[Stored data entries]
=== Section Start ===
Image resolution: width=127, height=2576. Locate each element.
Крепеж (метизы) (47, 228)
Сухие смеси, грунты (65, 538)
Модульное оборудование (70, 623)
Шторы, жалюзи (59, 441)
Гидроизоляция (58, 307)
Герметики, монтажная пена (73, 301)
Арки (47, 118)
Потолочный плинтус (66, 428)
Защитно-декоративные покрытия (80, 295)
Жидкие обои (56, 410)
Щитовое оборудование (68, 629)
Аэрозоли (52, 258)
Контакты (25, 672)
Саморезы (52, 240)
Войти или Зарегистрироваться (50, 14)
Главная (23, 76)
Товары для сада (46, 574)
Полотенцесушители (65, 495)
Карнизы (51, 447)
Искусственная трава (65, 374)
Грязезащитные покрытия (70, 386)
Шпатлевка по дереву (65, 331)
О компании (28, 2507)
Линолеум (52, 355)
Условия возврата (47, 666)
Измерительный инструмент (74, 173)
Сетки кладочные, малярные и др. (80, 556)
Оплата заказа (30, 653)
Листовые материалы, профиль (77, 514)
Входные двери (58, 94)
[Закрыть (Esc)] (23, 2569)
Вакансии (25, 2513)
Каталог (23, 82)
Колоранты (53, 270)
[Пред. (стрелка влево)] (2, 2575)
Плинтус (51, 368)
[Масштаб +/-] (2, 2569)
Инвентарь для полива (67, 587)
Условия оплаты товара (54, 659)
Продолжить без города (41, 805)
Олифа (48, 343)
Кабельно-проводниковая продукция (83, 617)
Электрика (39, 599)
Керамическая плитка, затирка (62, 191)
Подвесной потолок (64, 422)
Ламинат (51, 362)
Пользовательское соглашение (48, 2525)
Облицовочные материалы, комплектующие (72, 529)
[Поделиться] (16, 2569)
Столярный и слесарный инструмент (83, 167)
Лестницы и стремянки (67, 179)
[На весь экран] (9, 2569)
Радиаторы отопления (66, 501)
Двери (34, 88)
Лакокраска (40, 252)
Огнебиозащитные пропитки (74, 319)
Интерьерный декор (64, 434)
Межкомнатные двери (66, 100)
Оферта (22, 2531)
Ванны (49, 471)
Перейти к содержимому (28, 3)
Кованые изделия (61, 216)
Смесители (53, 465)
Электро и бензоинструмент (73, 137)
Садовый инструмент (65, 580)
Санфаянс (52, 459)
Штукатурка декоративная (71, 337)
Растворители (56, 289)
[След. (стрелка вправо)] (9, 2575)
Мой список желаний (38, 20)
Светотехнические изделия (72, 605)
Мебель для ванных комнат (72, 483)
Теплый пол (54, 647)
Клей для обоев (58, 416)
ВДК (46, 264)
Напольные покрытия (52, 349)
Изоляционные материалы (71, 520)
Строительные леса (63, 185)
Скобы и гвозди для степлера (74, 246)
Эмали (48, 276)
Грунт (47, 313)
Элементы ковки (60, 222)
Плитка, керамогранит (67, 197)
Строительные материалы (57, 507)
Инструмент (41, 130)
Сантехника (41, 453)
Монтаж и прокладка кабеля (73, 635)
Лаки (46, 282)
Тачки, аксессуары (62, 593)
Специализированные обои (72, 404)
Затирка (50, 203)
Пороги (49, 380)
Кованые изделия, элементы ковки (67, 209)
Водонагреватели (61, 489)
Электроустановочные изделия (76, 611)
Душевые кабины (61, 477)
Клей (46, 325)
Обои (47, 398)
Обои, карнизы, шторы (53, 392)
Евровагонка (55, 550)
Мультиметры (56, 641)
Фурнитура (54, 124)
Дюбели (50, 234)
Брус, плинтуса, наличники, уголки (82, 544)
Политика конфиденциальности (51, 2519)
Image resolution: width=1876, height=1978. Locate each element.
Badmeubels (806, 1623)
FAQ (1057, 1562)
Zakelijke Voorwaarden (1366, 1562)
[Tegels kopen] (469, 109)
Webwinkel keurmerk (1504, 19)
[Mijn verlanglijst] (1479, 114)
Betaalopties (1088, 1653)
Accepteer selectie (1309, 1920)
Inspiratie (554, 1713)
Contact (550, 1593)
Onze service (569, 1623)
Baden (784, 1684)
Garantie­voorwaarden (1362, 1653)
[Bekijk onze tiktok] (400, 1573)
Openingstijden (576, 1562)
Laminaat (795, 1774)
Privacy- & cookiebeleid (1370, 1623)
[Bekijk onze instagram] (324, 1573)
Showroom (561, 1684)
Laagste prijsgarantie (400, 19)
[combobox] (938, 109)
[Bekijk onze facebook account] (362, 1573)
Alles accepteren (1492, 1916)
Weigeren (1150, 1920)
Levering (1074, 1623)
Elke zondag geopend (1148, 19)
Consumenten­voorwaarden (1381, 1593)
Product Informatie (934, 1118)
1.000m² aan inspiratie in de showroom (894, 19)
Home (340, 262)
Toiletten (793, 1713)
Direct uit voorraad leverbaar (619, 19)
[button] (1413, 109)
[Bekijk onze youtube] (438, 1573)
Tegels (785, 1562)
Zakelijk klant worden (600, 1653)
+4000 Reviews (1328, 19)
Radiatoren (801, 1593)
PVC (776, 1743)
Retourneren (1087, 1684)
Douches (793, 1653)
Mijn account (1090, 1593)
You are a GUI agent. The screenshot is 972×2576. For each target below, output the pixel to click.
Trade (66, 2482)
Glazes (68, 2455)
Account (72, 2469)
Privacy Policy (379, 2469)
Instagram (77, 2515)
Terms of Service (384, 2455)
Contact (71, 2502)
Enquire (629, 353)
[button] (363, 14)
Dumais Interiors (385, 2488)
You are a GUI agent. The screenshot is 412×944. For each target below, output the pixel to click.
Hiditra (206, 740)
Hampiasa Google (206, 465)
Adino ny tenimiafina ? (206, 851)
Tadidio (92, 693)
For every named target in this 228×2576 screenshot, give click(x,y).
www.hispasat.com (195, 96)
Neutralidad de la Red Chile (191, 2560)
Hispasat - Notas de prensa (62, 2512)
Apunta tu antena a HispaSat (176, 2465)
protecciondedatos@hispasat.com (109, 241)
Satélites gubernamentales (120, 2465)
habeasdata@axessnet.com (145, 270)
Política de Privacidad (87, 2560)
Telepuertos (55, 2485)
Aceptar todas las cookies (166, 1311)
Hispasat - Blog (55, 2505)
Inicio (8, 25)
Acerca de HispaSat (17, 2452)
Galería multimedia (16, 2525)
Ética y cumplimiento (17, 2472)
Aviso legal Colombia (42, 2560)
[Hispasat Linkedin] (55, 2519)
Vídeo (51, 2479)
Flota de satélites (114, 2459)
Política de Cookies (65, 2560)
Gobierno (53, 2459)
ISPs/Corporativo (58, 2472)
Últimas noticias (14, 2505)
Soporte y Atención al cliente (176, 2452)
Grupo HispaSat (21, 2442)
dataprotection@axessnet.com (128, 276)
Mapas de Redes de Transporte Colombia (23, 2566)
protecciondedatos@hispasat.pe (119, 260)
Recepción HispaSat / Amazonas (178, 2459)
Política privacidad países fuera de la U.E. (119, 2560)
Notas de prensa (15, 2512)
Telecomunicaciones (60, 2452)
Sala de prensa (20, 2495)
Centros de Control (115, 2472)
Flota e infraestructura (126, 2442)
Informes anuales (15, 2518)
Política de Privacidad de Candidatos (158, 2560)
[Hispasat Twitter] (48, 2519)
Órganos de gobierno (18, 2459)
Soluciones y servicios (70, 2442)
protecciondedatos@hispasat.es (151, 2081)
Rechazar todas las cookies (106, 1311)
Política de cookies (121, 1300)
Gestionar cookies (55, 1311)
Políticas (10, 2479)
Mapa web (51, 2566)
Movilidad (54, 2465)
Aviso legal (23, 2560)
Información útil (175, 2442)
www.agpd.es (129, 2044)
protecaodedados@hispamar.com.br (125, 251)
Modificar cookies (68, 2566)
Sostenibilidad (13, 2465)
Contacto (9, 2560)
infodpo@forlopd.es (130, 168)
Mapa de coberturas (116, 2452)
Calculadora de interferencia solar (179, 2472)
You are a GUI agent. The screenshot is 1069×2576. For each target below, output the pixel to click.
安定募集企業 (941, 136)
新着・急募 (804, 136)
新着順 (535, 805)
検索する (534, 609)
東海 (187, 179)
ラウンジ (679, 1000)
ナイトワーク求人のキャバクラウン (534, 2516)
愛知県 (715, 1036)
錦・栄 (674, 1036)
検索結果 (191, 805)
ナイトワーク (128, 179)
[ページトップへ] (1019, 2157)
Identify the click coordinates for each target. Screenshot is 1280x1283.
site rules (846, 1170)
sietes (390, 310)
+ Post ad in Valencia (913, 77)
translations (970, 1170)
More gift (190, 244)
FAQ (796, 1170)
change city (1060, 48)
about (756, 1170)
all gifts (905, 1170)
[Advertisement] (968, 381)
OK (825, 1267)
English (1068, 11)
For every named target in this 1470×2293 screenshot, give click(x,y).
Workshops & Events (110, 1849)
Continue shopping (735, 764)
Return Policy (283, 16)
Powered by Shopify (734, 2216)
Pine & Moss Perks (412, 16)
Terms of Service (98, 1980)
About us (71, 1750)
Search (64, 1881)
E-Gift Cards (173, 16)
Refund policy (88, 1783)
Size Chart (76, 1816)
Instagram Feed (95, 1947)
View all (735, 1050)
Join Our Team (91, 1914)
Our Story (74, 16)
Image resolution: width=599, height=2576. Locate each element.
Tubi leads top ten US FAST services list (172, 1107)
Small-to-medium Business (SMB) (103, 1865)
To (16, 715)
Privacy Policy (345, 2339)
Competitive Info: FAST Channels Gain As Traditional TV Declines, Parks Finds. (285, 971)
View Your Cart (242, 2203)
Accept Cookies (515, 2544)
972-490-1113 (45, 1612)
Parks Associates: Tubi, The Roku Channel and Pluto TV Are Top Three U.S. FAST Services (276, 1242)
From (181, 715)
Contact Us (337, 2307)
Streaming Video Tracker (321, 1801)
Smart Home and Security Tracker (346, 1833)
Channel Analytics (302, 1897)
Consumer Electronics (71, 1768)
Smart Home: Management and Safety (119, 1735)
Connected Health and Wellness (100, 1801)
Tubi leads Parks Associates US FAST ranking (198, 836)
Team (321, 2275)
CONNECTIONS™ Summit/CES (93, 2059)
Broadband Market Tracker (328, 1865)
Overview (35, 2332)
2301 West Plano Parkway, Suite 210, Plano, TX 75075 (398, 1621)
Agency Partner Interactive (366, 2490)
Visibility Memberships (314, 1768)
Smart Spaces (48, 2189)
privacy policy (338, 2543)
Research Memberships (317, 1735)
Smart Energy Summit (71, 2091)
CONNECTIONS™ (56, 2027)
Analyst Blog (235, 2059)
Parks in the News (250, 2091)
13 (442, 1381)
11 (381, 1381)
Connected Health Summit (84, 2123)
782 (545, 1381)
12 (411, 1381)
=== Section End ===
PROBLEM - Where a line of the data contains "Bekijk", copy that line.

TASK RESULT -
[Bekijk onze tiktok] (400, 1573)
[Bekijk onze instagram] (324, 1573)
[Bekijk onze facebook account] (362, 1573)
[Bekijk onze youtube] (438, 1573)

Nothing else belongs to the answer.